Katie Stout is a furniture designer based in Brooklyn, New York and recently was featured as a contestant on HGTV’s Ellen’s Design Challenge. ALCers around the globe watched each week to cheer Katie on.
KATIE STOUT
I love that I get to make things. And I get to make things that most people probably wouldn't make and I get to constantly experiment and explore. Also, I admire the other people in my field, everyone is so inspiring and interesting. I just feel lucky because I figured out what I love doing and now I'm doing it.
Ultimately, my mother led me to pursue my career path. She was an artist herself and encouraged me to pursue any creative endeavor.
I also have a fixation on environment. Ever since I was big enough to push furniture around, I was rearranging my environments to see what would happen and how it would affect the people functioning within them. This inherent fascination with domestic environment and experience has led me to create objects that people live with and experience on a daily basis. My objective is to create subtly subversive objects that spawn more questions than answers.
My favorite memories of ALC include my mother (ALC Alum and former head of the Art Department, the late KATRINA MOROSOFF STOUT) and the friends I made who I still consider some of my best friends. Summer was a time for my mother and me to be together without me being my angsty school-year self. Granted, I was usually too busy doing activities and making friends for us to really spend time together but it was an environment where we could refresh our relationship and I could see her as a human in addition to a mother.

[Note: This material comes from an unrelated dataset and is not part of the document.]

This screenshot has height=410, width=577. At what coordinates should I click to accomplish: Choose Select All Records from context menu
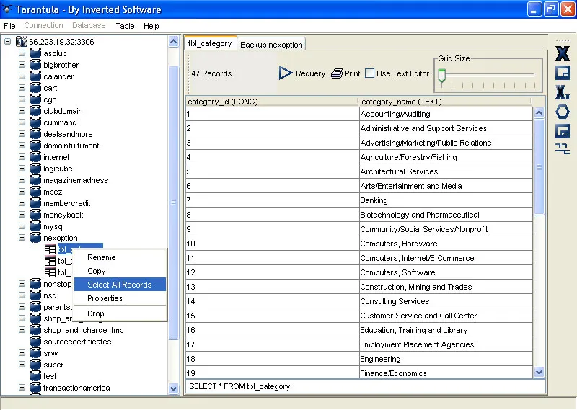(120, 285)
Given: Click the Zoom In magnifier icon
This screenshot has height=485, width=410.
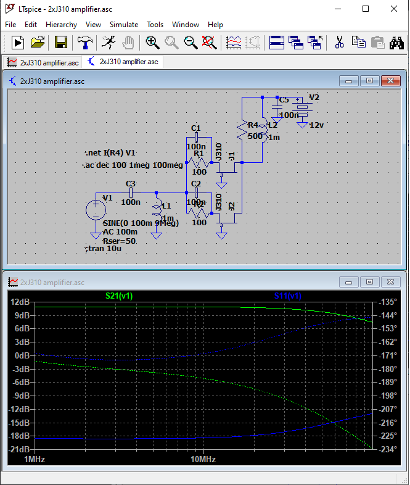Looking at the screenshot, I should 152,43.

It's so difficult to pinpoint favorite memories. I remember my first outdoors trip to Monroe Island as an 8 year old. I didn't know that peeing outside could be socially acceptable and it revolutionized my idea of fun (and also my perspective on societal expectations.) As an Explorer, my friend and I would climb to the top of the climbing wall and play cards on the platform for hours hoping that we wouldn't drop a card 35 feet to the ground. And AMT! Every moment was amazing, even the not amazing moments where we were wet and tired and had 5 more miles to hike. I still audibly laugh thinking about Bernadette (a fellow Jr. CT) wreaking havoc after she hid the clappers from all of the bells and the two bugles under her bed. And I still get teary eyed thinking about the end of camp whenever I hear Pachelbel's Canon. I remember jumping into the lake when it was overcast and drizzling and jumping into the lake when it was clear skied and sunny. Camp is where I learned how to ride a horse, learned to appreciate the environment, learned what a real friend is and what community means. (AH! I've spent like an hour in a time warp thinking about camp and just can't even begin to describe all of my favorite moments.)
Aside from the knots I learned at canoeing and ODE, which I use almost everyday in my studio, camp instilled a lot of life skills in me at young age - compassion, perseverance and appreciation to name a few. Camp gave me enough autonomy to learn about myself as an individual and gain the confidence to be independent, while the structured community aspect taught me the importance and joy of working together. Camp encouraged me to pursue my interests and hone my skills and even though my interests and skills might be different today I use the "I can do anything" mentality every day.